What is required
Please pull out every line from the entries below that contains the word "label", and copy each such line in full. Treat uppercase and lowercase as different, so only lines with a case-exact match count.

»»

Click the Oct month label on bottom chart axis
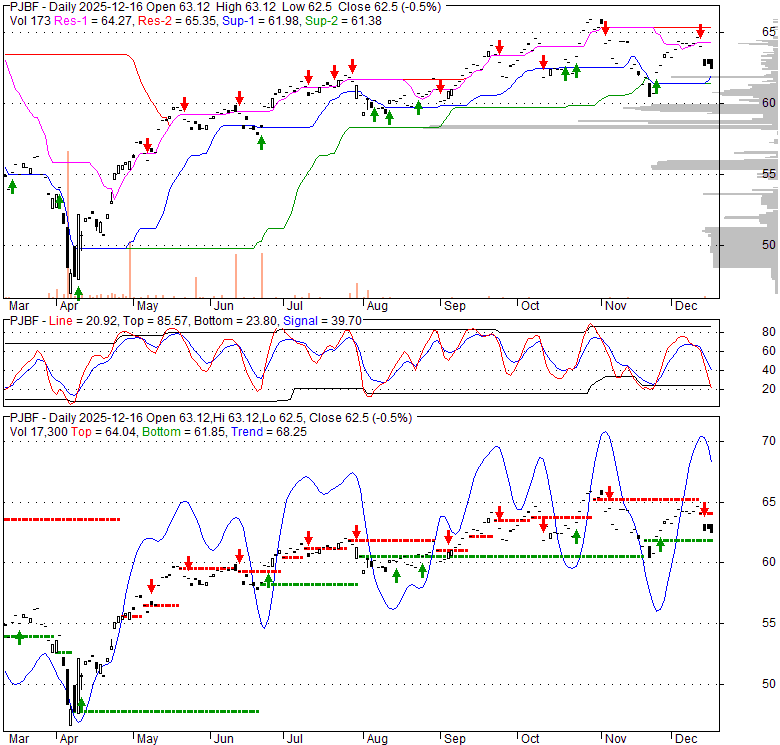This screenshot has height=745, width=780. click(x=530, y=739)
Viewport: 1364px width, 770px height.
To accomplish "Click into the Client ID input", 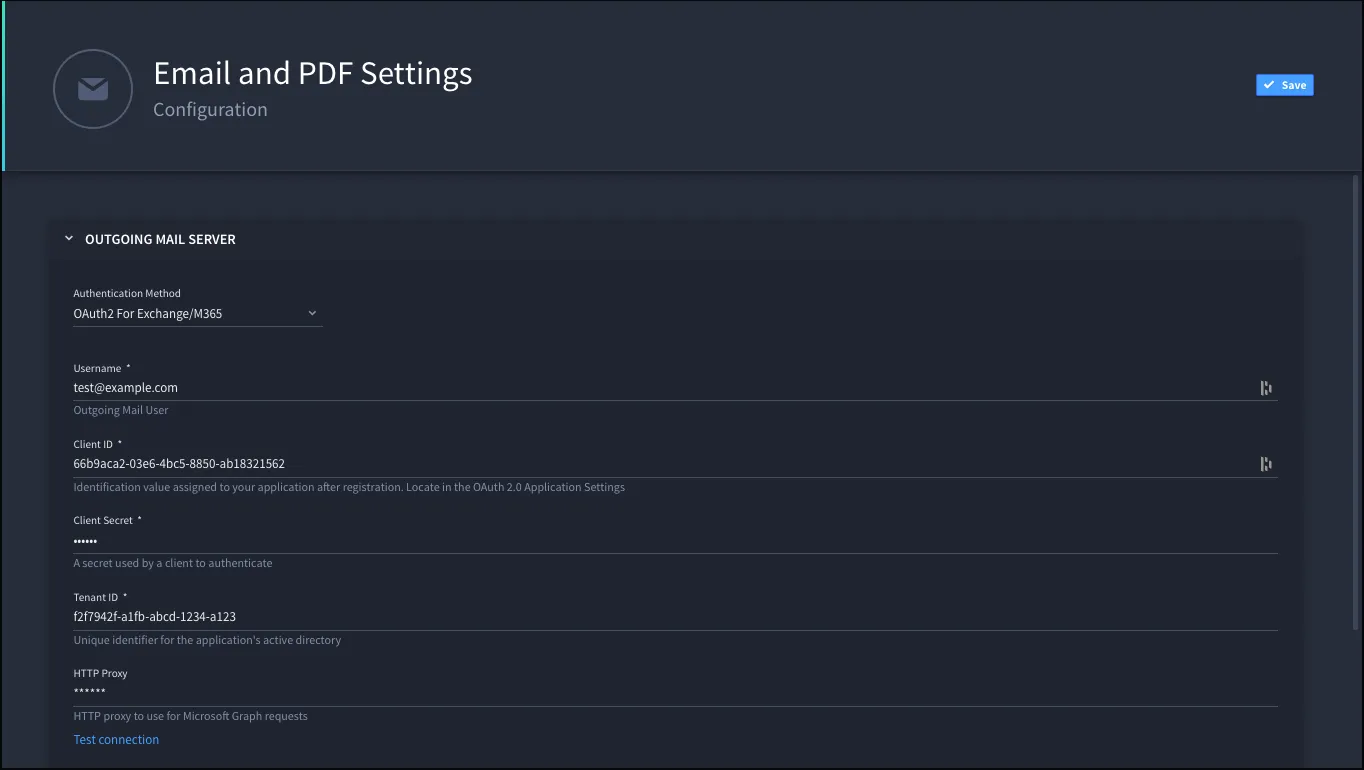I will 663,464.
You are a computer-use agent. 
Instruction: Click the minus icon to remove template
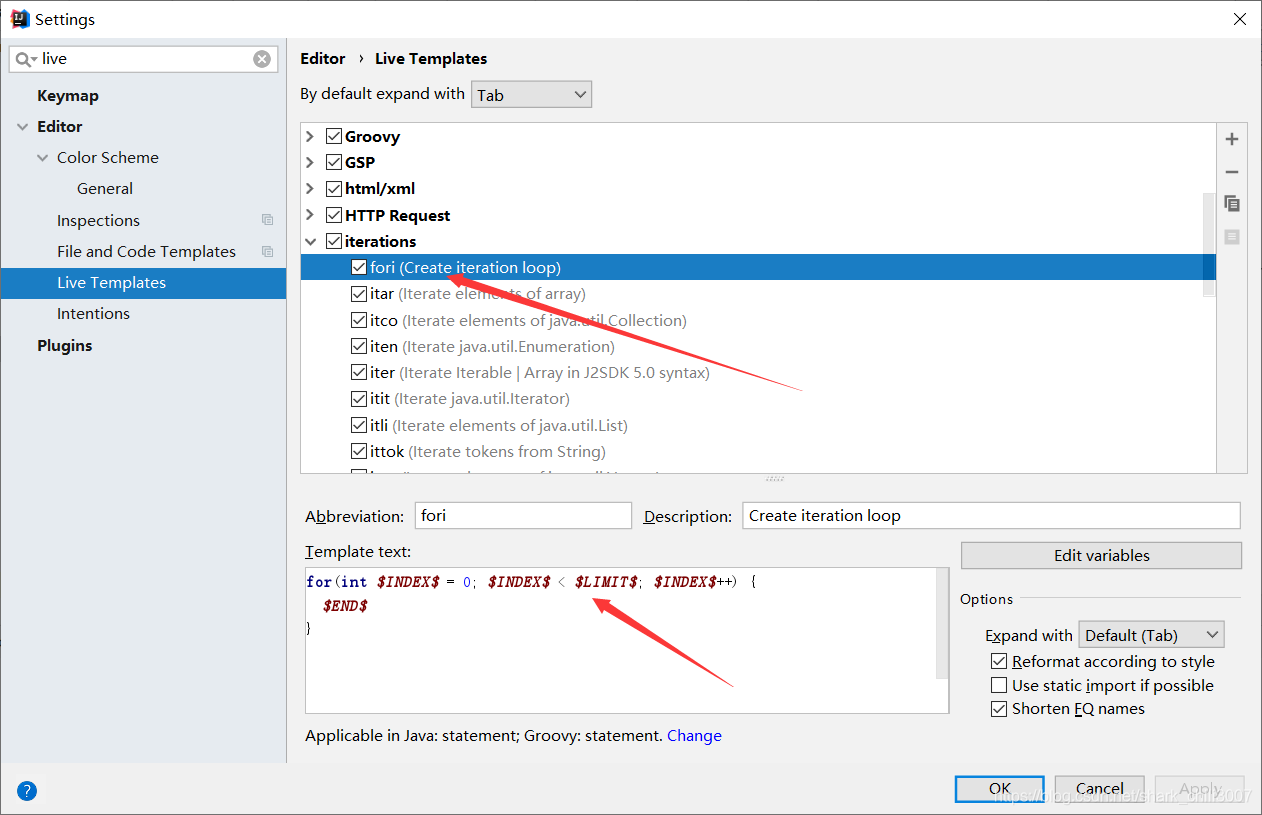click(x=1232, y=172)
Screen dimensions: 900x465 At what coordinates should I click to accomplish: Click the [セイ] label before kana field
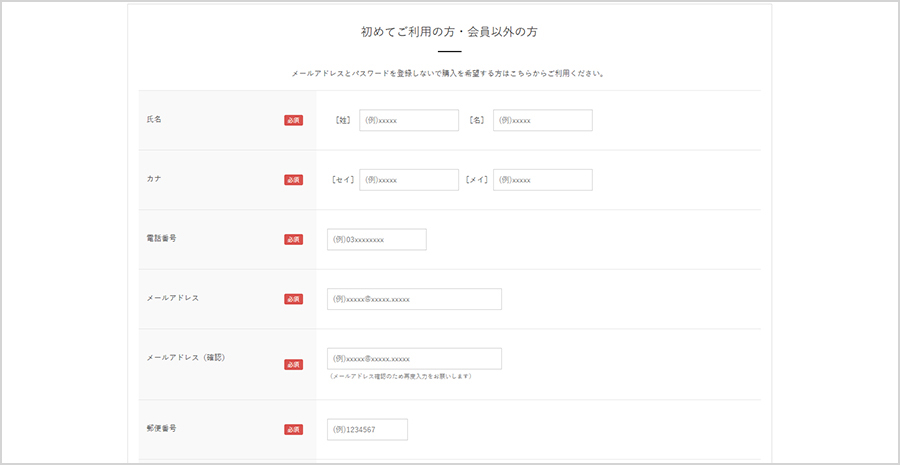click(343, 180)
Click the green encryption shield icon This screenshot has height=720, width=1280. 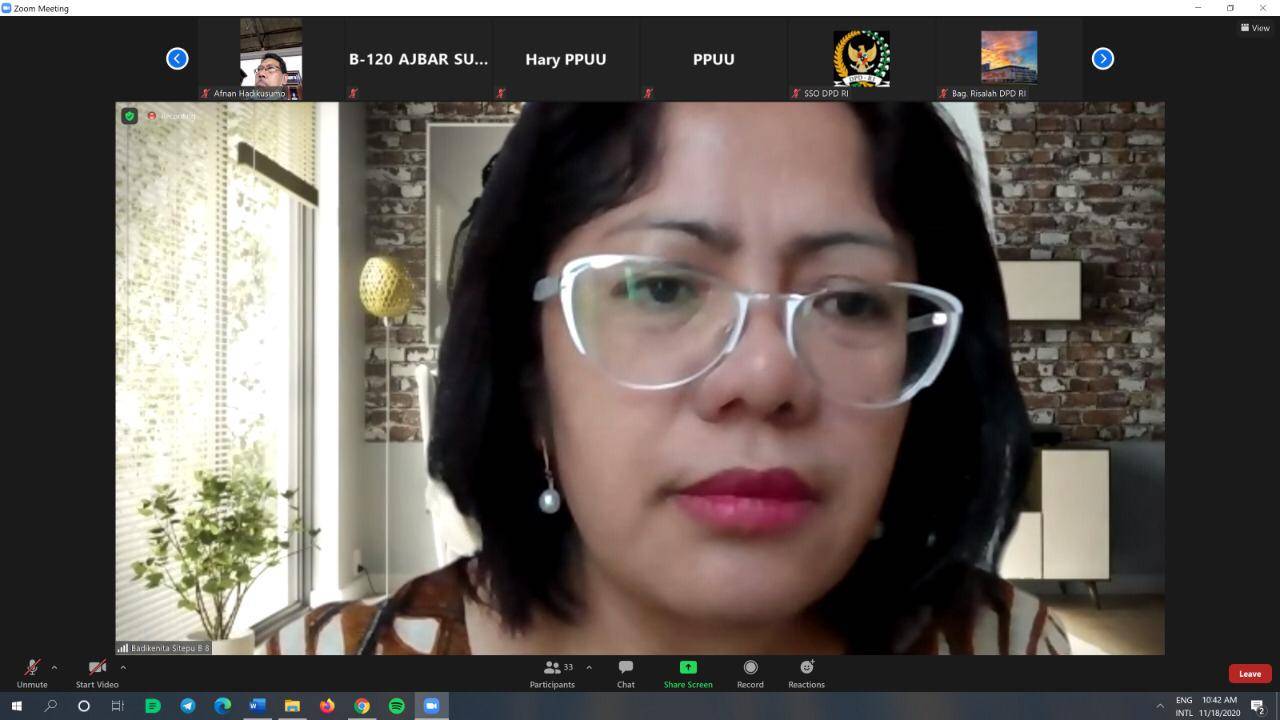point(130,116)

««

Answer to this problem
Click the Oct month label on bottom chart axis
Screen dimensions: 900x465 At what coordinates should I click to accomplish: Click the [セイ] label before kana field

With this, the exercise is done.